Complete transcripts of the Fed’s policy meetings and conference calls are published with a five year lag. Last week the central bank released the transcripts from 2008, probably one of the more interesting years to “hear” word for word what the members of the FOMC were saying. The release was almost to the day the five year anniversary of the signing of the American Recovery and Reinvestment Act – better known as Obama’s stimulus — on February 17th 2009. These two events are generating discussion of both monetary and fiscal policy over the last few years along with a lot of Monday morning quarter-backing.
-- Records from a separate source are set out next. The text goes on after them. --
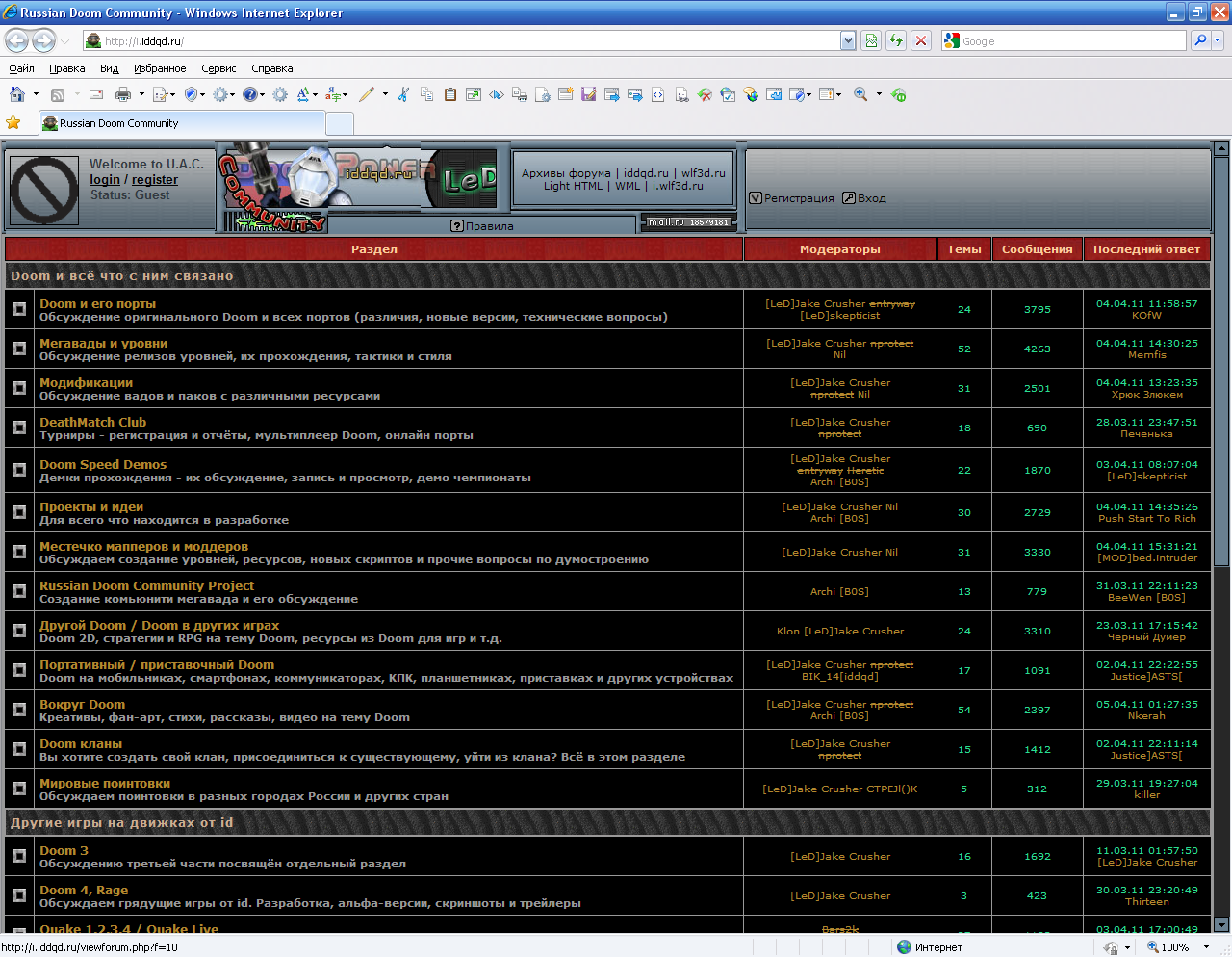Expand the search provider dropdown arrow
This screenshot has height=957, width=1232.
(x=1218, y=40)
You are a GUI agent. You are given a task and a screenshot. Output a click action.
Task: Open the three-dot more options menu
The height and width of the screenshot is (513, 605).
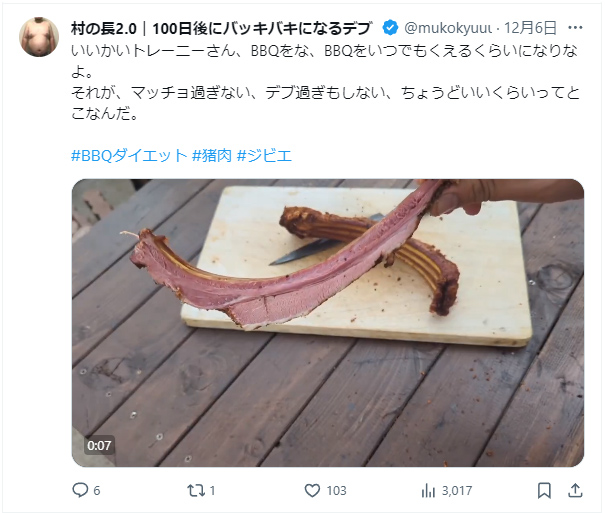tap(575, 28)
If journalism is instant history, then journalism with a five year lag is certainly not history written with sufficient time to digest events and gain perspective. Recent comments about both the Fed and the fiscal stimulus reflect current policy debates more than anything else. The comments also demonstrate that most of us have forgotten how dark the economy and the markets looked as Lehman collapsed and Congress rejected the first attempt to pass legislation to address the crisis. While acknowledging that we don’t yet understand everything that happened to the economy or why, it is still possible to draw a few conclusions with some possible pointers should such things happen again.
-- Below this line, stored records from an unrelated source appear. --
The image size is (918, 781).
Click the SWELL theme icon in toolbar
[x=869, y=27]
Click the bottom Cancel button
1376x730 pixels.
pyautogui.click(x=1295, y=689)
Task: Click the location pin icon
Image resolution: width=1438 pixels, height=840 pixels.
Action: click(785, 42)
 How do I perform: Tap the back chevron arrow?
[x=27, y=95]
On the fiscal policy side, leaving aside the claims that fiscal policy doesn’t work, that it would have worked if it had been larger or that it did work because without we would have had a second Great Depression, a little bit of data: The US stock market bottomed out and turned up on March 9th 2009, about three weeks after the stimulus bill became law. US real (inflation adjusted) GDP quarter to quarter at annual rates were -8.3% in 2008:4, -5.4% in 2009:1, -0.4 in 2009:2 and +1.3% in 2009:3. Job losses bottomed in the first quarter of 2009 and were positive by the end of the year. In the numbers, the fiscal stimulus worked. There was a very deep recession but no second Great Depression. It is too early to give fiscal policy and the stimulus law a final grade, but it certainly passed and made a large positive contribution.
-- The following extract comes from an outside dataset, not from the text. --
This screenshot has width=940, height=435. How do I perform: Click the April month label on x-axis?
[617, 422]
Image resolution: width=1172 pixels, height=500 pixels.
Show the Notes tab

The Fed transcripts run about 1500 pages including meetings, phone calls and supporting documents. The number of commentators who have read through all the documents is probably very small (and does not include me). From the selections reported and repeated in the media and among blogs, one hears of moments of great insight as well as surprise, shock and sometimes scant comprehension of what was happening. A few things that were learned, and shouldn’t be forgotten, include: what absolutely can’t happen sometimes does, it is difficult to forget or eliminate yesterday’s fears (such as inflation) and just because something hasn’t been done before is not a reason to not do it. In the end the Fed recognized the liquidity had vanished, that the solvency of many major institutions was being questioned and that no one would accept any risk. The central bank took steps to address these issues with the focus on liquidity and risk by pushing interest rates to zero and flooding the market with liquidity. The resulting rise in asset prices helped address some of the solvency problems. Inflation, five years later, is lower now than it was iat the beginning of 2008. Through the comments echoed in the media both Chairpersons – Ben Bernanke and Janet Yellen – come across as having understood the problems as quickly as anyone while maintaining a sense of perspective and humor.